- Host country: Uganda
- Date: 23 February 2018
- Cities: Kampala
- Venues: Speke Resort, Munyonyo
- Participants: Burundi Kenya Rwanda South Sudan Tanzania Uganda
- Follows: 18th EAC Ordinary summit
- Precedes: 20th EAC Ordinary summit

= 19th EAC Ordinary summit =

The 19th EAC Ordinary summit was held on 23 February 2018 in Kampala, Uganda. The focus of the summit was deepen regional integration through infrastructure development and financing for health. on the agenda of the meeting was the status of the EAC political federation and the speedy integration of South Sudan.

== Participants ==

| Country | Title | Dignitary |
|---|---|---|
| Burundi | Vice President | Gaston Sindimwo |
| Kenya | President | Uhuru Kenyatta |
| Rwanda | Minister of Trade and East African Affairs | James Musoni |
| South Sudan | President | Salva Kiir Mayardit |
| Uganda | President | Yoweri Museveni |
| Tanzania | President | John Magufuli |

== Agenda ==

=== Manufacturing ===
Various sectors of development were discussed as a sector of growth such as Textile, Apparel and Agro-processing. A major focus for boosting regional manufacturing, the heads of states directed the EAC council to work on the process to harmonize the automotive industry regulations in the region. The leaders are looking to help reduce the importation of used vehicles and in turn grow the local vehicle assembly and manufacturing businesses.
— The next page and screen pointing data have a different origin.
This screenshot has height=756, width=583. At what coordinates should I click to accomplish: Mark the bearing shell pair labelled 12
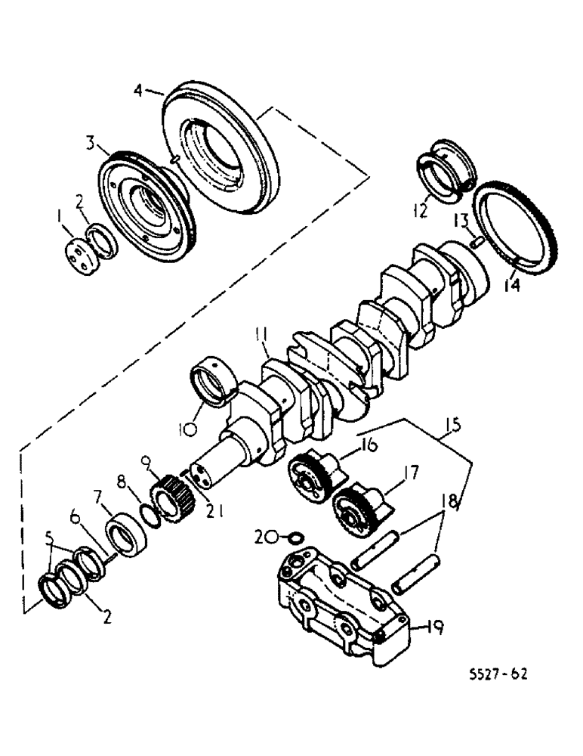coord(446,172)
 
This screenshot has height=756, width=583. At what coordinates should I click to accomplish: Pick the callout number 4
coord(137,91)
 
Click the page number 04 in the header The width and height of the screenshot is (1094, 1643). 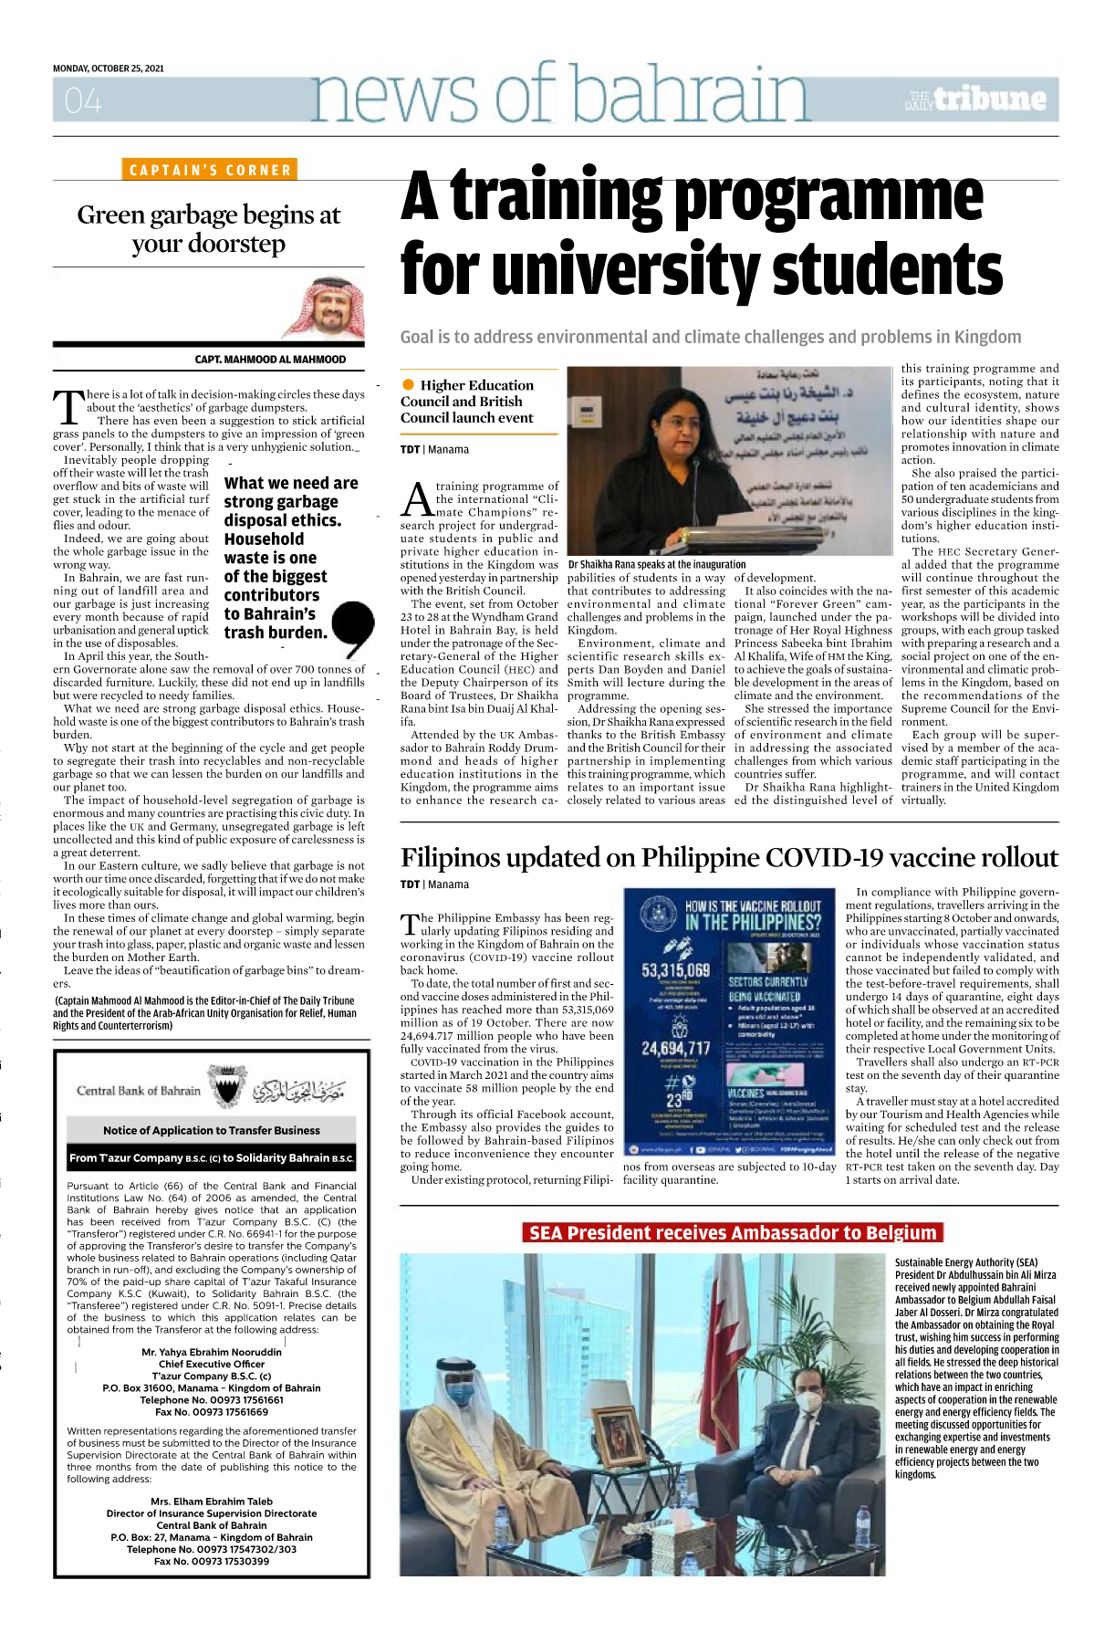[x=83, y=100]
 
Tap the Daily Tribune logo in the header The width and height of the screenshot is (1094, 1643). [x=975, y=99]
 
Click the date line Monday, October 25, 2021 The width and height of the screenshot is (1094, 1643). [x=109, y=68]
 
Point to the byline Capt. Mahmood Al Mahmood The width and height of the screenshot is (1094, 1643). [x=270, y=360]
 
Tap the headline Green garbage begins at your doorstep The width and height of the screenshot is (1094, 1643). [x=209, y=229]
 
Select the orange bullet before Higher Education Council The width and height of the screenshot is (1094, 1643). [x=408, y=384]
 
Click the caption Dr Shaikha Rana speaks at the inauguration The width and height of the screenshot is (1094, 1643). [x=657, y=564]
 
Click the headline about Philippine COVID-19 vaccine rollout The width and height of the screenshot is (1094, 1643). [x=729, y=858]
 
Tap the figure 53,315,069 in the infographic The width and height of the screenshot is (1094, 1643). [x=675, y=969]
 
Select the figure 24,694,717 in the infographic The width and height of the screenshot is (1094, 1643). [x=675, y=1048]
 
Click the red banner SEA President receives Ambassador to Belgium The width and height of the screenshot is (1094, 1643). [x=733, y=1233]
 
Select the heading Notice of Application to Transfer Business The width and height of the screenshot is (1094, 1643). [x=212, y=1130]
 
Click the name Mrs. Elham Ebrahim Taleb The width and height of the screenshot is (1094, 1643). [x=212, y=1501]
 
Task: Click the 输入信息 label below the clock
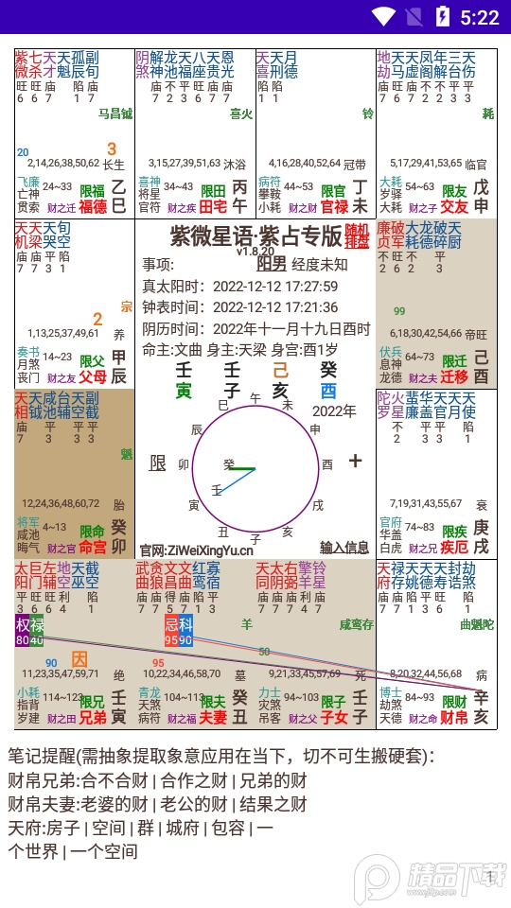[344, 547]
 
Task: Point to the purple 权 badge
[23, 625]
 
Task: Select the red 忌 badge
[171, 625]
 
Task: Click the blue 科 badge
[185, 625]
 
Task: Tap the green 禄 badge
[37, 625]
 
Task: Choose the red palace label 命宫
[93, 547]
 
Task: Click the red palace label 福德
[93, 206]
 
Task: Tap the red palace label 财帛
[455, 717]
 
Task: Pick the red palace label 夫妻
[213, 717]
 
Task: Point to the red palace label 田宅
[213, 206]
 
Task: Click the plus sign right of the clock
[355, 461]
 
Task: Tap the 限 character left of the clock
[158, 463]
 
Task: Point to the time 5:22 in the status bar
[480, 16]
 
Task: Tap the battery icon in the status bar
[442, 16]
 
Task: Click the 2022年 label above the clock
[334, 410]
=== Economic Partnership Agreement ===
The European Economic Partnership agreement continues to be and important trade agreement that is still pending partner state approval. Museveni continued to reiterate that he is engaging with EU officials to ensure that a satisfactory agreement is agreed upon soon. Kenya & Rwanda are still the only members to sign the EU-EAC EPA.

=== New members ===
The council continued to guide the body to fast track the integration of South Sudan into the trade bloc. Political issues and funding has stagnated the process of integrating the new member into the block. Moreover, the EAC council had not as discussed the report that was presented at 18th EAC Ordinary summit to analyze the admission criteria for Somalia. The council aimed to discuss this at the next summit.